Collected data:
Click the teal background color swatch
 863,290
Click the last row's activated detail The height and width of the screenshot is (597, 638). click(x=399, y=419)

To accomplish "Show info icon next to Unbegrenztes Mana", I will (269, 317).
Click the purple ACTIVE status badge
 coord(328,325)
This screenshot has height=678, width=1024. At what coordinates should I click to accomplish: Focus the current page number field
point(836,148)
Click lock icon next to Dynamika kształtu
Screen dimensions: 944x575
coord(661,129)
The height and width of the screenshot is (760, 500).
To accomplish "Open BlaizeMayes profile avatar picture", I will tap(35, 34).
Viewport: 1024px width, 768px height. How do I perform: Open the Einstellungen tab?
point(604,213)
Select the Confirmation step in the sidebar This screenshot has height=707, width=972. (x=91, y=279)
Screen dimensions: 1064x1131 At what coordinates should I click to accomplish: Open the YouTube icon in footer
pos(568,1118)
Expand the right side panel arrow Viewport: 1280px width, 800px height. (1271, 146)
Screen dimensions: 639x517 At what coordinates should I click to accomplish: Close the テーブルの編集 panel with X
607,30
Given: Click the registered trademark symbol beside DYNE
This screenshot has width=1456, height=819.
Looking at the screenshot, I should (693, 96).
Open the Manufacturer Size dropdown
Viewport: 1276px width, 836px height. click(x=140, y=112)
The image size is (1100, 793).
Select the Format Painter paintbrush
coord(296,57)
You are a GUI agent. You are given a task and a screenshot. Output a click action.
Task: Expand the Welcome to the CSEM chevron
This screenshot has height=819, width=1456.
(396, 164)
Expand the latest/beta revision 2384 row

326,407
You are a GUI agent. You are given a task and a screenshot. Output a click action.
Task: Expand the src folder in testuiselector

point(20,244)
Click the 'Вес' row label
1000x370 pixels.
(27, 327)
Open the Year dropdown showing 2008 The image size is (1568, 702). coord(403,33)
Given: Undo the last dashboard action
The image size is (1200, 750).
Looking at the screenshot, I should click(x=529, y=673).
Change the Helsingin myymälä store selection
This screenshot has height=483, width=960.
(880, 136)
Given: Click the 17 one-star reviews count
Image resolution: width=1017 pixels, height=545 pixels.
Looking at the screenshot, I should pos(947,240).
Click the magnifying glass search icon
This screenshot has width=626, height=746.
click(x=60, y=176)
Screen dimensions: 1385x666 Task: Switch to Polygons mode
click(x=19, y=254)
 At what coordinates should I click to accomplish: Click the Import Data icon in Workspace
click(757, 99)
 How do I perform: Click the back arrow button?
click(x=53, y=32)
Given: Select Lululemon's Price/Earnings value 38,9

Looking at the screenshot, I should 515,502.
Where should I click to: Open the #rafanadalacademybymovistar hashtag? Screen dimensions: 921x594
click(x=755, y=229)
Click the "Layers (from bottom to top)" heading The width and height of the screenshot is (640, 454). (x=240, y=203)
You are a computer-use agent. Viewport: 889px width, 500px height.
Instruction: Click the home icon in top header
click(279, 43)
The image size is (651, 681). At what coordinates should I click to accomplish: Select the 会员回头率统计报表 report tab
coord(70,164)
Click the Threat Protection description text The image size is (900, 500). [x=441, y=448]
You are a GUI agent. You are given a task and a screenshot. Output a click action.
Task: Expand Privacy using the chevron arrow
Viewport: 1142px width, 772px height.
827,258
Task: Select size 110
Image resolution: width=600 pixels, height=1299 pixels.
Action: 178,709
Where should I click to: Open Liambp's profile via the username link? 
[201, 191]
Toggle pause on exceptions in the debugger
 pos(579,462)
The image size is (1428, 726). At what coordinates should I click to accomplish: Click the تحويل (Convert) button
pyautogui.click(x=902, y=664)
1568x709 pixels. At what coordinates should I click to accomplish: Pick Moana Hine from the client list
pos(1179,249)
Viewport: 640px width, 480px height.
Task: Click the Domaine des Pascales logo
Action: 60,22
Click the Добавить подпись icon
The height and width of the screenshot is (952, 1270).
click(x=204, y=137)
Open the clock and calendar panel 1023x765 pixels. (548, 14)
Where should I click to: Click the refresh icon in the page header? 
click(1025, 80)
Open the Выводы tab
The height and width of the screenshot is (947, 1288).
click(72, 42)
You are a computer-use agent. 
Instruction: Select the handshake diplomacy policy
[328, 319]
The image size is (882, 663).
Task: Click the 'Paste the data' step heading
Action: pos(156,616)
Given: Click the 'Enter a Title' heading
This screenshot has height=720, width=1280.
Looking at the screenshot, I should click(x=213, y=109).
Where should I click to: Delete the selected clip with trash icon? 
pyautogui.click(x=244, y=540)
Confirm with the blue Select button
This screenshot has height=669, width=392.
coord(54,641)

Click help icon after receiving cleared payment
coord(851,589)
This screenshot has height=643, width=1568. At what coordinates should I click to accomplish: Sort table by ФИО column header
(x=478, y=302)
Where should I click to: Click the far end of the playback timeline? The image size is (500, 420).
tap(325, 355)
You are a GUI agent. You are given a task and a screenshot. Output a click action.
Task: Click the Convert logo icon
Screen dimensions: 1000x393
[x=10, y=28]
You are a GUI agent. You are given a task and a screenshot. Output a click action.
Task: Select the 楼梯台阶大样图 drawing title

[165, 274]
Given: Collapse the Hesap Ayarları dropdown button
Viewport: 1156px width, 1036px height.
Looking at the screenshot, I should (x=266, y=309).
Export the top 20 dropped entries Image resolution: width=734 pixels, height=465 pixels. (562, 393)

ACTIVITY: Among the lines above, show every one that contains the string "last".

FINAL ANSWER:
Click the last row's activated detail The height and width of the screenshot is (597, 638). click(x=399, y=419)
Given: Undo the last dashboard action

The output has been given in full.